RECORDS PROVIDED Start Marker

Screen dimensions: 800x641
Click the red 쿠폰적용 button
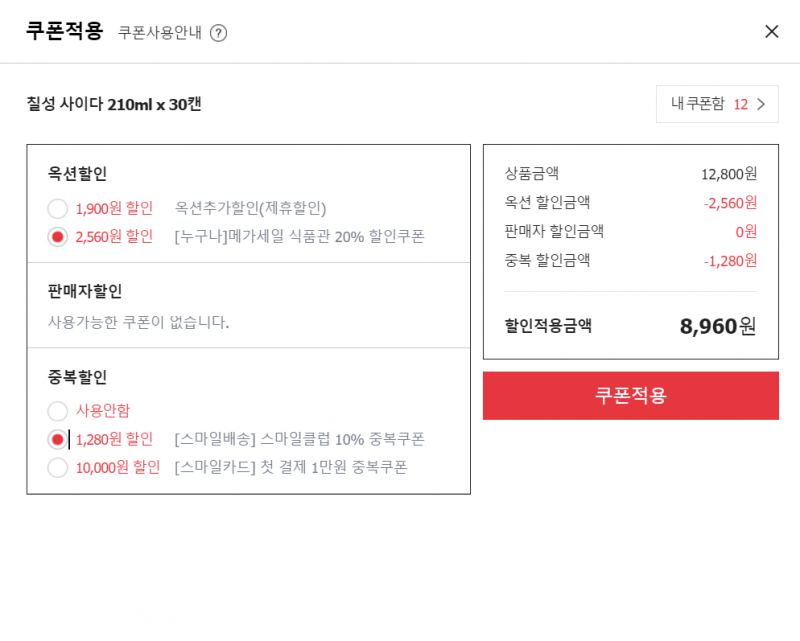(x=631, y=396)
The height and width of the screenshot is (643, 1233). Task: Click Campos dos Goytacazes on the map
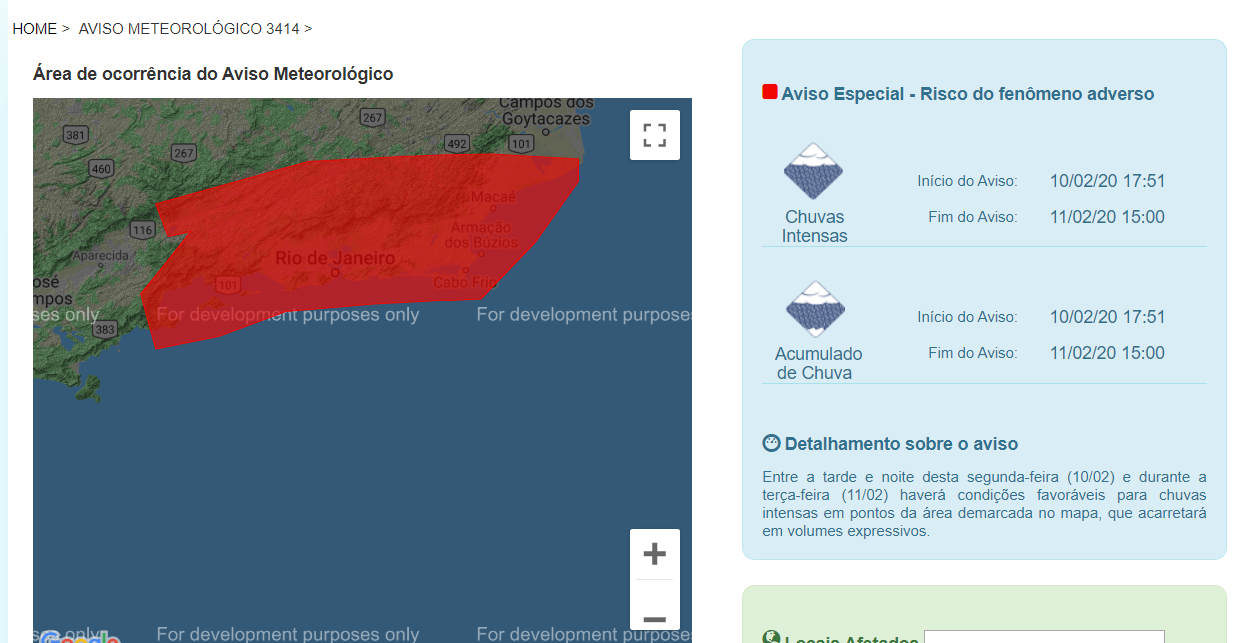point(546,110)
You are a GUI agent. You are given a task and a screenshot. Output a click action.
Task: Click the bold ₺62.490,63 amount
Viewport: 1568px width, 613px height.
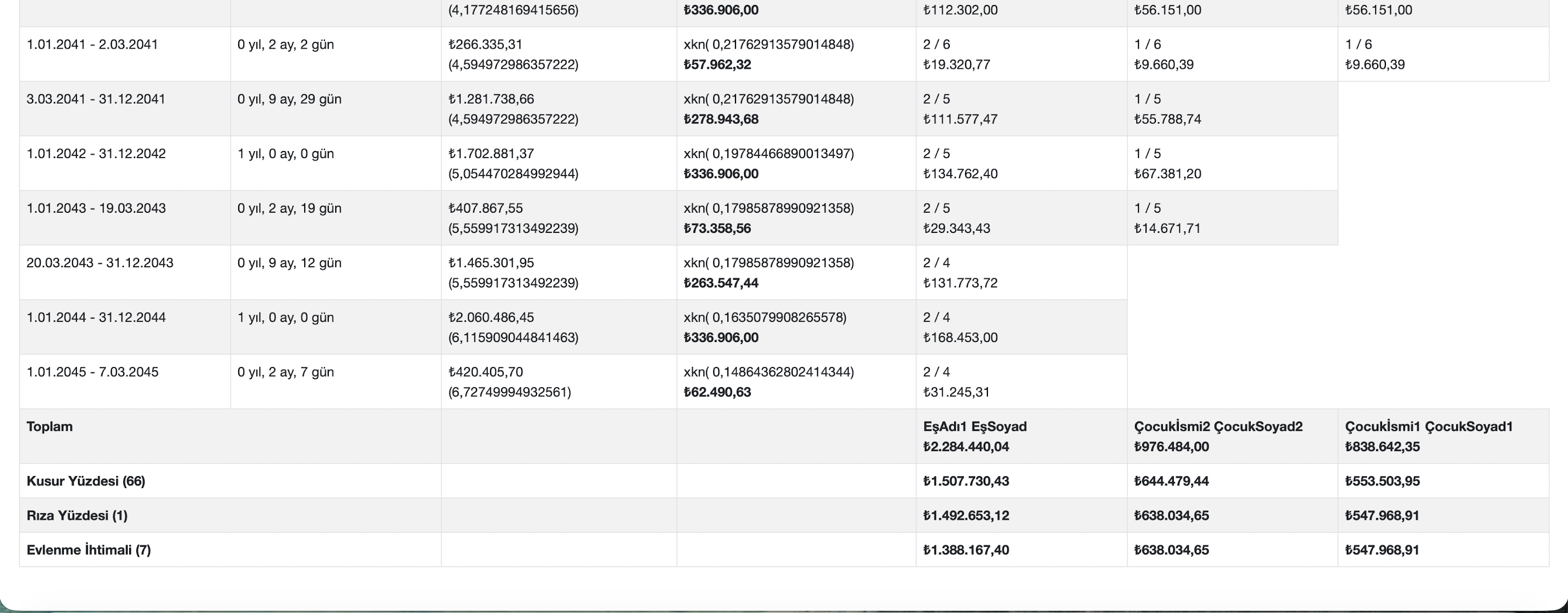(x=717, y=392)
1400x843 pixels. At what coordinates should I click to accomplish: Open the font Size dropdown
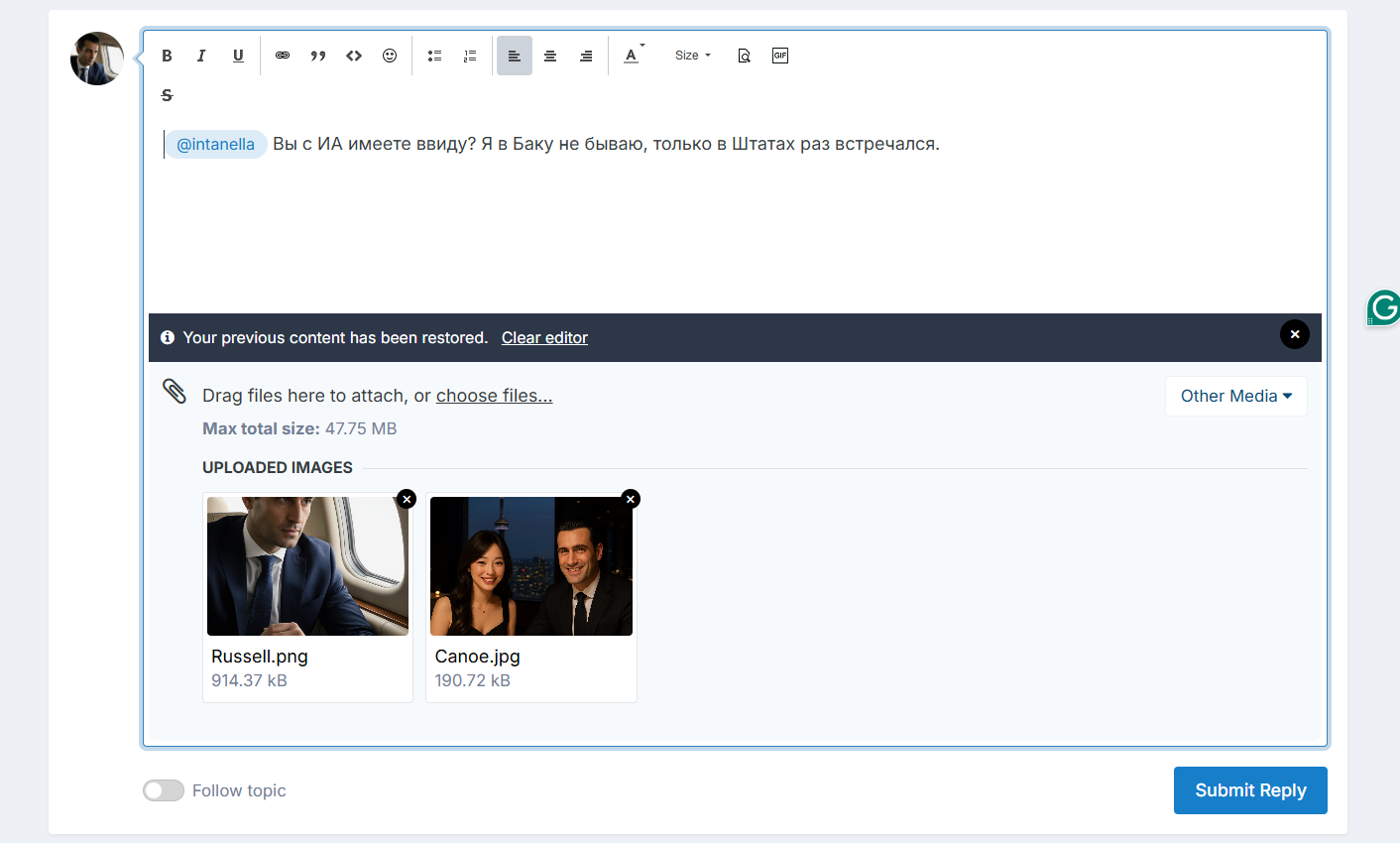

RECORDS PROVIDED End Marker

Please set down only the lines from the one containing "Task: Click the bold ₺62.490,63 amount" through the end of the entries, exactly as they stand, both ends included and with no pictures.

Task: Click the bold ₺62.490,63 amount
Viewport: 1568px width, 613px height.
(x=717, y=392)
1400x843 pixels. At what coordinates should I click to accomplish: Open the font Size dropdown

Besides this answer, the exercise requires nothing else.